EXERCISE TASKS:
**A)** From the essay on trail running minimalism, copy the passage starting at "The strategy can" and ending at "enough to survive?".
**B)** Write the next part of the essay on trail running minimalism, picking up after its last sentence.

TEXT TO READ:
Minimalism…and the Lessons of Aasgard

by Andy Dappen

I’m jealous. Watching the many trail runners passing my wife and me in the Enchantment Lakes Basin, I envy their tiny loads and their ease of travel. Being a trail runner before the age of knee problems, I remember the joy of traveling fast and far with a ridiculously small pack.

Speed and movement are weather-beating and warmth- generating strategies for such runners, and these are not groundless strategies. By moving fast, you can often beat changing weather conditions back to the trailhead. And though you’re clad in thin layers and might only carry a windshell, hat, and gloves for added warmth, movement can keep you comfortably warm. So for many runners the ingredients to keep moving (food and water) constitute most of their load.

The strategy can fail, however, when situations go south on you. A misstep on a cobble that sprains an ankle, a stubbed toe tossing you head first into a boulder, a slip on a sandy slab spilling you onto the edge of flesh-slashing rock… in the interval between strides such incidences can transform you from a speed machine to a wreck on the side of the road.

I’ve fallen several times on long runs and have narrowly missed being bludgeoned, sliced, or impaled by obstacles. I know from firsthand experience that runners need contingencies in their load for the ‘what ifs.’ What if a slip hurts you or your partner? What if you get temporarily lost and benighted? What if a new health issue of your own or an unknown health issue of a companion stops you? Are you carrying enough to survive?

GIVEN ENTRIES:
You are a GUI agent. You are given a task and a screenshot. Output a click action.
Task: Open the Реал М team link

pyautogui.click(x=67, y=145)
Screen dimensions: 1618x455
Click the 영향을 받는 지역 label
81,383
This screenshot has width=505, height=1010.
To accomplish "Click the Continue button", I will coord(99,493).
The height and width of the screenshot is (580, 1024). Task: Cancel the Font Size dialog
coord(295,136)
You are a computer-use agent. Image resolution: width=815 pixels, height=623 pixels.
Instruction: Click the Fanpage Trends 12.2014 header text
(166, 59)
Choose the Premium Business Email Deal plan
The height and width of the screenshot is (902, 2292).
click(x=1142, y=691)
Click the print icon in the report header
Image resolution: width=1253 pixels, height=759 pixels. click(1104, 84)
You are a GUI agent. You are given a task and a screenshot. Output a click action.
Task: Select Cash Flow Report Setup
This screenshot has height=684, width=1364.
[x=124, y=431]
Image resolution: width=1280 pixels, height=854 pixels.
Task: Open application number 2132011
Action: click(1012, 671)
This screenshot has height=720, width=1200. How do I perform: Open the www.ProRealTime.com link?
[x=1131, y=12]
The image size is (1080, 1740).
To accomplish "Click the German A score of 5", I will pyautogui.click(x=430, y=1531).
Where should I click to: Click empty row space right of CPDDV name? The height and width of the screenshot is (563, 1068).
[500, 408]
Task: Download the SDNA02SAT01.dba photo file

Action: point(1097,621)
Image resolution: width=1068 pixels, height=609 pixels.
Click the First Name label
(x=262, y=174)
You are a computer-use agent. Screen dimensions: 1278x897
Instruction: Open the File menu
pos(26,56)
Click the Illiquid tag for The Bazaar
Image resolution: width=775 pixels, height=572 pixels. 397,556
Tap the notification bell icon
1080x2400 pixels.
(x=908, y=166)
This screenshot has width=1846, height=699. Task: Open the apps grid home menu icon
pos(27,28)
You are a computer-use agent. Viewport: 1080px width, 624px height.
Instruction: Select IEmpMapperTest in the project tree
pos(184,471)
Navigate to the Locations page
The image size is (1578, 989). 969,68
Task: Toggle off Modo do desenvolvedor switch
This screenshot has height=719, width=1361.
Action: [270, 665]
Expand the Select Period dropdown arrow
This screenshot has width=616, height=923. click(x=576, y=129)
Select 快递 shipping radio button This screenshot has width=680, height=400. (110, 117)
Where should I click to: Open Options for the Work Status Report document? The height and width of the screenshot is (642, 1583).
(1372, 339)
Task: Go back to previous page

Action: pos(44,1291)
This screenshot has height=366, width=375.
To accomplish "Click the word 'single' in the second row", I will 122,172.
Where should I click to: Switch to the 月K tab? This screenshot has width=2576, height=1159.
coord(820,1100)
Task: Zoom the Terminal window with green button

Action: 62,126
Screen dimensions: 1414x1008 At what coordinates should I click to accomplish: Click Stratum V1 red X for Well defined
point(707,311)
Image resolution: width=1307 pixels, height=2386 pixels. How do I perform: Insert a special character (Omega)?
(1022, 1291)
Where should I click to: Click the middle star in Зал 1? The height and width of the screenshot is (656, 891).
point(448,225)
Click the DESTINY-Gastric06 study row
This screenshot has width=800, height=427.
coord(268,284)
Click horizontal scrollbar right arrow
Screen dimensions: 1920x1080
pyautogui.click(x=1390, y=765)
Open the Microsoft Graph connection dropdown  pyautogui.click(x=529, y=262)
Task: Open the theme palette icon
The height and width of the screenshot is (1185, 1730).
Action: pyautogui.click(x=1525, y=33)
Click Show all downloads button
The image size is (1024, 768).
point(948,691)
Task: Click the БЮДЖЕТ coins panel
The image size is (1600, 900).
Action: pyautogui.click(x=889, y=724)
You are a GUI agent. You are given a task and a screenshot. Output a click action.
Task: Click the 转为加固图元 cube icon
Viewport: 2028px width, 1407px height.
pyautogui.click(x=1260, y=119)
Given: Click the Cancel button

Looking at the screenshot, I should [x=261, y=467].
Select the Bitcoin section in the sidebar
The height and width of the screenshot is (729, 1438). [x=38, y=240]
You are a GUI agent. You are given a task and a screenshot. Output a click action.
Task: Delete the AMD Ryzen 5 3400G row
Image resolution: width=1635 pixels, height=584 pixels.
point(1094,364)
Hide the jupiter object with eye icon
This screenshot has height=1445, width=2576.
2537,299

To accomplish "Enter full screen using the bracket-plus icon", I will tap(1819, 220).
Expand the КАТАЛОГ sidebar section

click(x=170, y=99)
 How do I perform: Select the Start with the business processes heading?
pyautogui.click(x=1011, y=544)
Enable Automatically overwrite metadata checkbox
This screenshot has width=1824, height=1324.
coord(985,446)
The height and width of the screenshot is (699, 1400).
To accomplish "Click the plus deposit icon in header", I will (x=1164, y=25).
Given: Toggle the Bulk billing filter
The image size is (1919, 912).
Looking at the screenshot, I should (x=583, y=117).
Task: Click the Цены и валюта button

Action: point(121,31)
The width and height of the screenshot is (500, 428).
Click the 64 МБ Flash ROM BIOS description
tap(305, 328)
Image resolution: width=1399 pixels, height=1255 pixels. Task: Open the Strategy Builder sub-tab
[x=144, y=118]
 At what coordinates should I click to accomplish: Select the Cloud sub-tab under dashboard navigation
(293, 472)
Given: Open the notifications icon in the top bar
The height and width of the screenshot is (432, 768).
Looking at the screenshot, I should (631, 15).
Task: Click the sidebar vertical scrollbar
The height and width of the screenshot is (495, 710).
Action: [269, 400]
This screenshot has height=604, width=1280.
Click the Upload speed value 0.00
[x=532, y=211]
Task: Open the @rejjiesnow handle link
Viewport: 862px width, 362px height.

PER-TASK ANSWERS:
**A)**
The strategy can fail, however, when situations go south on you. A misstep on a cobble that sprains an ankle, a stubbed toe tossing you head first into a boulder, a slip on a sandy slab spilling you onto the edge of flesh-slashing rock… in the interval between strides such incidences can transform you from a speed machine to a wreck on the side of the road.

I’ve fallen several times on long runs and have narrowly missed being bludgeoned, sliced, or impaled by obstacles. I know from firsthand experience that runners need contingencies in their load for the ‘what ifs.’ What if a slip hurts you or your partner? What if you get temporarily lost and benighted? What if a new health issue of your own or an unknown health issue of a companion stops you? Are you carrying enough to survive?

**B)**
Still, I’m still jealous watching the unencumbered runners stream by, and I find myself believing I’m carrying more than a hiker should. I mentally review my pack and make a list of what I should have left behind. When I’m done, my mental pile consists of my down coat, rain pants, extra socks, one of two hats I carry, some of my food and water, and a number of the repair items in my ditty bag. My slimmed down pack might be half the size of my current pack.

A few hours later, Jan and I have walked into the lower Enchantments, expressed our ‘wows’ over some of the prettiest lakes in the Cascades, and are returning to Aasgard Pass where we will descend to Colchuck Lake where we camped last night and will camp again tonight. During the afternoon we have experienced half hours of sunshine intermixed with stints of brooding clouds. The autumn sky can’t decide on its mood, yet I’ve been able to stay warm with a few shirts on under a wind-shell.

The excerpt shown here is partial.